┌────────
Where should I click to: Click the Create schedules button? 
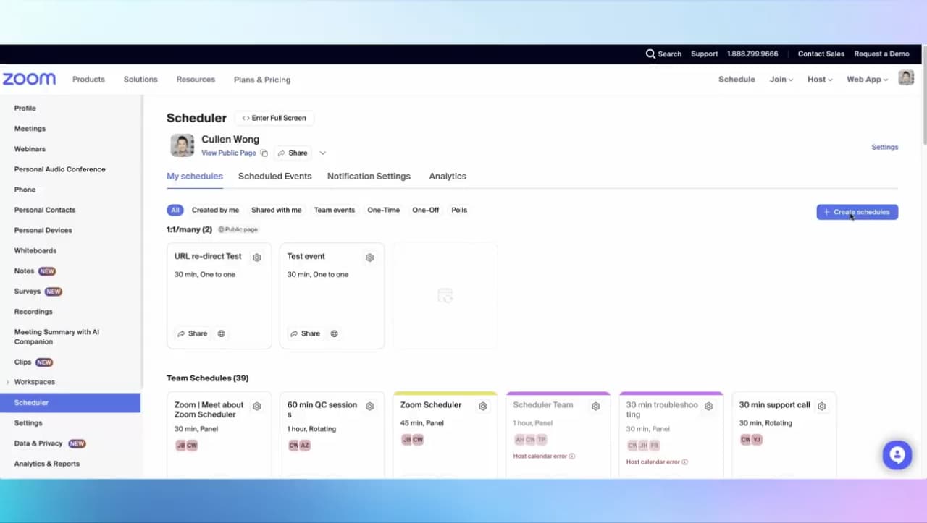pyautogui.click(x=857, y=212)
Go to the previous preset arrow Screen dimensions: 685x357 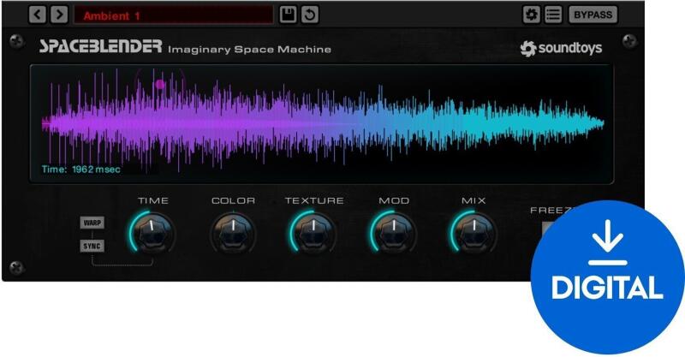point(38,15)
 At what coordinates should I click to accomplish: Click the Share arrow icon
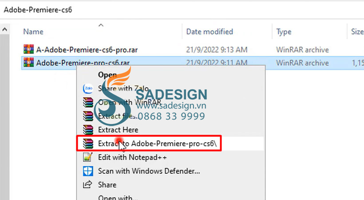point(87,184)
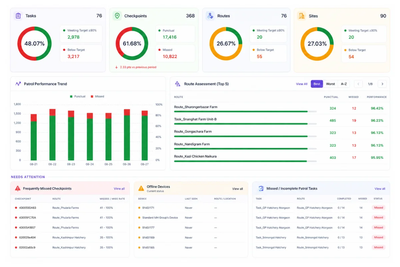Viewport: 400px width, 267px height.
Task: Go to next page of route assessment
Action: [x=382, y=84]
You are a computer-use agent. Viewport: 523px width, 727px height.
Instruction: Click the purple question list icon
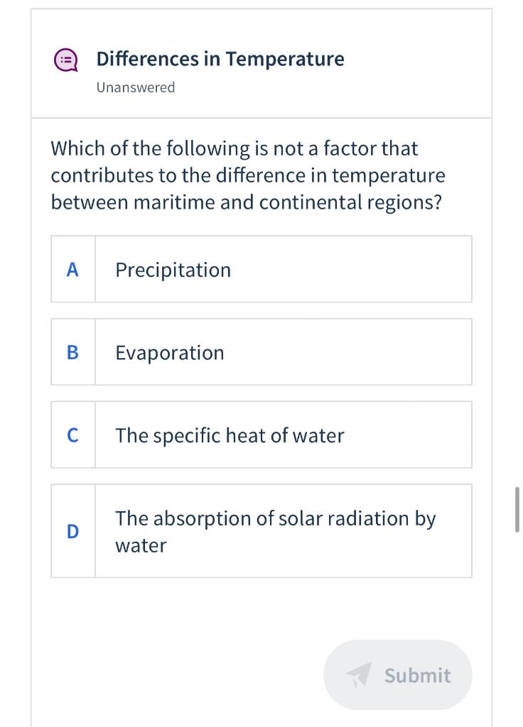point(66,60)
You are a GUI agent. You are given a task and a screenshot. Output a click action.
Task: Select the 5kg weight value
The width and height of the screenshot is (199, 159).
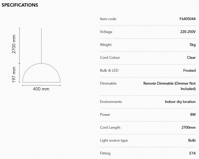coord(192,45)
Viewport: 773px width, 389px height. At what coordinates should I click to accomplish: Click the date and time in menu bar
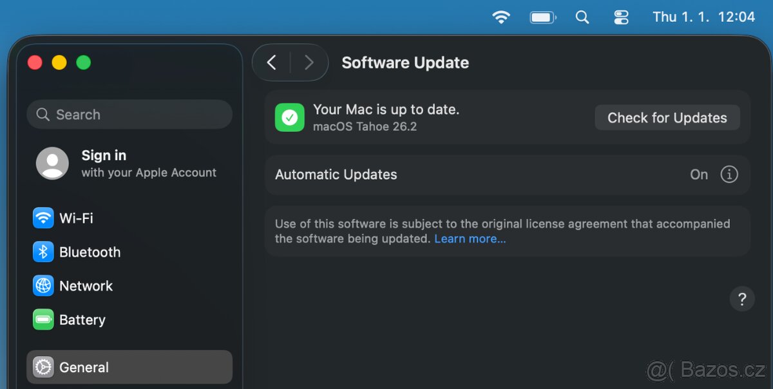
└────────
ASSIGNED TASK
The answer should be only a number: the count of lines in the listing above that contain the word "agent".

THE ANSWER
2